Zdaniem Sądu Rejonowego z poczynionych ustaleń faktycznych wynika jednoznacznie, że uczestnik nabył prawo do lokalu mieszkalnego za środki pieniężne, które przed zawarciem związku małżeńskiego zgromadził na rachunkach bankowych i za środki pieniężne darowane mu przez rodziców. Sąd podkreślił, że jest pewne, iż przeważająca część pieniędzy zgromadzonych przez uczestnika na rachunkach bankowych to kapitał, a tylko nieznaczna część to odsetki od tego kapitału, które powstały w okresie trwania związku małżeńskiego. W ocenie Sądu kwota darowizn niemal 45.000 zł oraz kwota 46.065,36 zł pochodząca z lokaty zlikwidowanej 5 kwietnia 2002 roku pozwoliły uczestnikowi na sfinansowanie ceny zakupu wynoszącej 85.000 zł.

Sąd Rejonowy miał na względzie stanowisko wyrażane w orzecznictwie Sądu Najwyższego, zgodnie z którym o zaliczeniu nabywanego przedmiotu do majątku wspólnego lub odrębnego powinno decydować porównanie wielkości środków użytych z majątku wspólnego i z majątku odrębnego. W konsekwencji nabyty przedmiot należy zaliczyć do tego majątku, z którego pochodzi podstawowa część środków. Jeżeli środki pochodzące z drugiego z tych majątków są nieznaczne, stanowią nakład rozliczany na podstawie art. 45 k.r.o., jeżeli natomiast wskazane kryterium nie może znaleźć zastosowania ze względu na brak daleko idącej różnicy między zaangażowanymi środkami, to – w braku odmiennej woli małżonków – nabyty przedmiot wchodzi do każdego z majątków w częściach ułamkowych proporcjonalnych do zaangażowanych środków.

W okolicznościach niniejszej sprawy, skoro cena spółdzielczego prawa do lokalu została pokryta środkami pieniężnymi pochodzącymi z majątku osobistego uczestnika w zdecydowanej większości, czy też niemal w całości, Sąd stwierdził, że prawo to weszło do majątku osobistego J. K. (1), a nie w skład majątku wspólnego wnioskodawczyni i uczestnika.

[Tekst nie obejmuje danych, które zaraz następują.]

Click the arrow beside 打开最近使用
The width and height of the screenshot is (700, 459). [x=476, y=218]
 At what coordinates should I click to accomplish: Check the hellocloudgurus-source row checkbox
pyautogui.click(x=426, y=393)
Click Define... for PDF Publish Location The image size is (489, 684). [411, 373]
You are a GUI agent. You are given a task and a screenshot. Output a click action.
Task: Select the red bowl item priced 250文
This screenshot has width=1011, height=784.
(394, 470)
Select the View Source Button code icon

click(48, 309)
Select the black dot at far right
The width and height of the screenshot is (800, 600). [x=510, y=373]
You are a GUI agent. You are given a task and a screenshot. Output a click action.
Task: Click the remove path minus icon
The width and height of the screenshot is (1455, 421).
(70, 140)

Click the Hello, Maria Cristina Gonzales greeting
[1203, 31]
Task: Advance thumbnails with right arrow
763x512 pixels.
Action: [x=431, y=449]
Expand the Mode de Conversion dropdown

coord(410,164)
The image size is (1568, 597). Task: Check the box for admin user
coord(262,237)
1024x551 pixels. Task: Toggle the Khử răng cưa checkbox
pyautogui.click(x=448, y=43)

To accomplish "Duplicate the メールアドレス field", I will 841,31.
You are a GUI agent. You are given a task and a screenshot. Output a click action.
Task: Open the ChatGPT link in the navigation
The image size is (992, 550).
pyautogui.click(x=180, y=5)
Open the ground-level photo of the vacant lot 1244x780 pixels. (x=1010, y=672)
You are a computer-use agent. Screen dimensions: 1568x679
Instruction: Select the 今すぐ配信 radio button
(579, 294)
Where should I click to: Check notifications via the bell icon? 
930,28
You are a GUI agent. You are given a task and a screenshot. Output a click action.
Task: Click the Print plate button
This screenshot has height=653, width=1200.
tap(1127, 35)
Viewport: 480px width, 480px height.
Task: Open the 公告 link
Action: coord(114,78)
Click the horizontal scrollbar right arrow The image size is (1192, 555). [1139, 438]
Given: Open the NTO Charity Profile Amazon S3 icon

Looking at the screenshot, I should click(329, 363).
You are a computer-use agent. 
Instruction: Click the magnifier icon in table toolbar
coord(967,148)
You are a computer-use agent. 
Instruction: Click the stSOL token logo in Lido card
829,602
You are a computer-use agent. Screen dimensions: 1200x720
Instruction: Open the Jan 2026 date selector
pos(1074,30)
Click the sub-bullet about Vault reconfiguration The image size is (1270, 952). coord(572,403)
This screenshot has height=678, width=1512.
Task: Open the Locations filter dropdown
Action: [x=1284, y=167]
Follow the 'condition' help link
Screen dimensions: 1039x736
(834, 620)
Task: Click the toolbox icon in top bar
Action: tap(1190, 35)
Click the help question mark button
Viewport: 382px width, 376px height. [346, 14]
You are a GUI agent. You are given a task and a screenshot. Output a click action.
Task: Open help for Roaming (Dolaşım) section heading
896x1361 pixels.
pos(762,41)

Odnosząc się do żądania ustalenia nierównych udziałów Sąd Rejonowy wskazał, iż przepis art. 43 § 2 k.r.o. pozwala każdemu z małżonków żądać żeby ustalenie udziałów w majątku wspólnym nastąpiło z uwzględnieniem stopnia, w jakim każdy z nich przyczynił się do powstania tego majątku, uzależnia jednak dopuszczalność takiego żądania od istnienia ważnych powodów. Ciężar wykazania przesłanek określonych w tej normie spoczywa na uczestniku, który zgłosił wniosek o ustalenie nierównych udziałów, zgodnie z art. 6 k.c.

Sąd Rejonowy zważył, iż ważnym powodem, o którym mowa w art. 43 §

2 k.r.o. nie może być sam tylko negatywny stosunek małżonka, lecz koniecznym jest wykazanie negatywnego postępowania małżonka, polegającego na tym, że w sposób rażący i uporczywy nie przyczyniał się on do powstania dorobku, stosownie do swoich sił i możliwości. Nadto wskazał, że przy ocenie stopnia, w jakim każdy z małżonków przyczyniał się do powstania majątku wspólnego uwzględnia się nakład osobistej pracy przy wychowywaniu dzieci i we wspólnym gospodarstwie domowym, należy jednak również brać pod uwagę uchylanie się przez drugiego małżonka od wykonywania tego rodzaju obowiązków.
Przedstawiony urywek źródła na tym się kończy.